Austerity, the government’s response to the 2008 financial crash, had led to dramatic cuts in jobs, children’s services, social care, school budgets, and local councils across the UK. That created real stress and health problems. But it had also, she thought, eroded people’s confidence to deal with the challenges life threw at them.

It wasn’t just the patients. Kingston’s fellow doctors were frustrated, too. They felt they were not able to offer the care patients needed, that they were only scratching the surface of their problems, both medical and non-medical.

Frome Medical Practice, where Kingston works, serves almost 30,000 people. But she had previously worked in a smaller practice, where she knew all her patients as people. She could tell that George was back in her office not because George had diabetes and depression, but because George had lost his wife and was feeling isolated and helpless, which was exacerbated by his diabetes and depression, and that to connect with people he needed extra support and help. She wanted to bring holistic and humanistic care to a larger setting.

So in 2013, Kingston applied for and received £110,000 ($142,000) of “innovation” funding from the Clinical Commissioning Group (CCG), an offshoot of England’s National Health Service that funds local GPs. She used it to hire someone to help manage patients who were being discharged from the hospital. But she also hired Jenny Hartnoll, a pathologically optimistic problem-solver, to map out community resources in Mendip county, population 115,000. Plenty existed: choirs, stroke support groups, exercise classes for people with health challenges, even Men’s Sheds, places—in the UK and around the world —where men gather to tinker build and bond. Hartnoll built a website cataloging all of them.

Then, Hartnoll designed a multi-pronged approach to get that information to people. First, she developed an army of very lightly trained “community connectors”—community members who could get out the word of what Frome had to offer. Later, she and Kingston designed a small team of professional “health connectors” who could help people manage multiple conditions and challenges. The approach addressed both ends of the distribution of medical care: those with seemingly non-medical needs and those with deeply complex conditions.

Patients and doctors got happier. But something else happened, in 2018, that catapulted Kingston and Hartnoll’s project from novel to national news: Emergency hospital admissions in Frome fell by 14% over three years. In Somerset county overall, where Frome is located, they rose 28.5%.

This was a big deal. In the UK, health care is paid for by the government which is expensive: From 1998 to 2013, emergency admissions rose by 47% in the UK, from 3.6 million to 5.3 million, costing the NHS £12.5 billion. Interventions to reduce emergency admissions have largely failed at a time when the NHS is often described as being at a “breaking point.”

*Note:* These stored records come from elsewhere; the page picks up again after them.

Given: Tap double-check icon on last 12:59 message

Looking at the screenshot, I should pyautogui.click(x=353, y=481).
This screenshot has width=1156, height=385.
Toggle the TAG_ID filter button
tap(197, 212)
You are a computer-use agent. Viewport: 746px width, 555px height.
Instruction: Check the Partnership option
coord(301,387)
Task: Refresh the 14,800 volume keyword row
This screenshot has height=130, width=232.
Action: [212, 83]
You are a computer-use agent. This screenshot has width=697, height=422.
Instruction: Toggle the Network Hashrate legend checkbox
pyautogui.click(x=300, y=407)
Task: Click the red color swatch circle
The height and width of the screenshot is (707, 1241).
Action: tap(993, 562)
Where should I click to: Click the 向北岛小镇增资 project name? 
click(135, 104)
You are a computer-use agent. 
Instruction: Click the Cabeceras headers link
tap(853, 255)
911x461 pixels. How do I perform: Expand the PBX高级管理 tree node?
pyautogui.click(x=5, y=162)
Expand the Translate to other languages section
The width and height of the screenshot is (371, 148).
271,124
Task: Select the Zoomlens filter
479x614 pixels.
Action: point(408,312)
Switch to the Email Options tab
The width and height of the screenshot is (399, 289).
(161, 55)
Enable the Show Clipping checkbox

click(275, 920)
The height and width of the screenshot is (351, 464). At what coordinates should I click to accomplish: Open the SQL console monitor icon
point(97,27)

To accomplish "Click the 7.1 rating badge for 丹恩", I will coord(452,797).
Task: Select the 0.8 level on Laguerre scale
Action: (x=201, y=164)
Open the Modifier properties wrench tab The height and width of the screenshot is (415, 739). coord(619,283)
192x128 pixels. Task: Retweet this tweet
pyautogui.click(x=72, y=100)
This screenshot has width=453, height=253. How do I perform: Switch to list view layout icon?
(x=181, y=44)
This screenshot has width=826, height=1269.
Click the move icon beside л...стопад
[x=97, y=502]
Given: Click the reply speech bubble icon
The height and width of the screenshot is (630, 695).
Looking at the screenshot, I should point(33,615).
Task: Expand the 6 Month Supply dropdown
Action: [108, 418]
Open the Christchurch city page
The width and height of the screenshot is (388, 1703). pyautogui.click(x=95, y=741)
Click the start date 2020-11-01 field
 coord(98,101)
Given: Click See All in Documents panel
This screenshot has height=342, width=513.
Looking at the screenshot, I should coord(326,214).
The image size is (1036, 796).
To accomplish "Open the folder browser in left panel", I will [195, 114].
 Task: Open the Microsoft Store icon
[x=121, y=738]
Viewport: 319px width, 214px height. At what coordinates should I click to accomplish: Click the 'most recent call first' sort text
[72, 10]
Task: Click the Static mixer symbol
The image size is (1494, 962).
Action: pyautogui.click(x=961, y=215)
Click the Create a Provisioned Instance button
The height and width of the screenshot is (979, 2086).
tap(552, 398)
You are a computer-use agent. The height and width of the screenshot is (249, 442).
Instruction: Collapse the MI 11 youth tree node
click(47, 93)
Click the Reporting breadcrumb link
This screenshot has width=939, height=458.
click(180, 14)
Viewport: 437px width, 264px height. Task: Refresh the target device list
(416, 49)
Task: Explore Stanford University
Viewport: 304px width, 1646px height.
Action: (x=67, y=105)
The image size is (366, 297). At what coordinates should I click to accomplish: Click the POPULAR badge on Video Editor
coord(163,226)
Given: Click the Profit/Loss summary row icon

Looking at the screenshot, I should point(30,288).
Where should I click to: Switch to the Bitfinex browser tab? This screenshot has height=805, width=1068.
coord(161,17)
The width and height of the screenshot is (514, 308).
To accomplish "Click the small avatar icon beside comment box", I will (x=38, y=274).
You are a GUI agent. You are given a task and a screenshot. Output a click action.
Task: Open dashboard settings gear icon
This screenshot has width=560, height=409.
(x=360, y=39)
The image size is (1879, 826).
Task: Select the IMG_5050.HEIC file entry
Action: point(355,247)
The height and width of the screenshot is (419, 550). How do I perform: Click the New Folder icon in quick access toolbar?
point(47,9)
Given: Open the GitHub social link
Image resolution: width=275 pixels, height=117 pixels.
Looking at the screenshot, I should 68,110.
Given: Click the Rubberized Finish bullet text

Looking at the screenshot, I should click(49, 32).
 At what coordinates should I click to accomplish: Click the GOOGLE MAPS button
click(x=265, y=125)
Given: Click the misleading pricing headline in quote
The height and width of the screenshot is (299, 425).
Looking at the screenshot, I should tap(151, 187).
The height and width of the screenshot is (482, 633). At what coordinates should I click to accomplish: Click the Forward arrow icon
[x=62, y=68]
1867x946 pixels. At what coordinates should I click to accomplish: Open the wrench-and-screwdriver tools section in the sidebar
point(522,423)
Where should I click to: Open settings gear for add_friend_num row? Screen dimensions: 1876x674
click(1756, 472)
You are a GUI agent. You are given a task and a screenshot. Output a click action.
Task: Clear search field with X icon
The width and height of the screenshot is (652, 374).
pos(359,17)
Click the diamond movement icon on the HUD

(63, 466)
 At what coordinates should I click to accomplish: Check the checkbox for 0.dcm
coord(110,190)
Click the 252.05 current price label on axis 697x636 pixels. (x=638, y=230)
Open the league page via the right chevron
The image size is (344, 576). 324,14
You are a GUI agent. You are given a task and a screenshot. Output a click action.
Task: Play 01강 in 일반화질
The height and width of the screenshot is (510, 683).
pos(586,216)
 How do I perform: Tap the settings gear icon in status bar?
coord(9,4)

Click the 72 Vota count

Frome offered a dramatic counter-narrative. “We were absolutely astounded to find that as a result of trying to do what’s best for people the population emergency admissions had gone down,” said Julian Abel, a retired palliative care doctor who teamed up with Kingston to study the data. “There are no other interventions ever that have reduced emergency admissions across a population, in spite of this being public policy for at least two decades,” he said. They eventually published a paper in the British Journal of General Practice.

What’s happening in Frome is happening in different ways all over the world. In Wales and Canada, in Scotland, Australia, and the US, communities are building better ways to support individual needs. In part, that’s due to reality that the medical industrial complex can’t solve every problem, and countries can’t afford trying. But it’s also an acknowledgement that modern society is conspiring against us a bit, leaving it to communities to try and build resilience and unlock what makes humans thrive.

When the NHS released its 10-year plan in January, it included some of the core elements from Frome: the plan called for investing in “link workers”, or what Frome calls health connectors, and social prescribing, or having doctors prescribe community activities, similar in ways to what Hartnoll had been doing. “This represents a new relationship between people, professionals and the health and care system. It provides a positive shift in power and decision-making that enables people to feel informed, have a voice, be heard and be connected to each other and their communities,” the plan reads.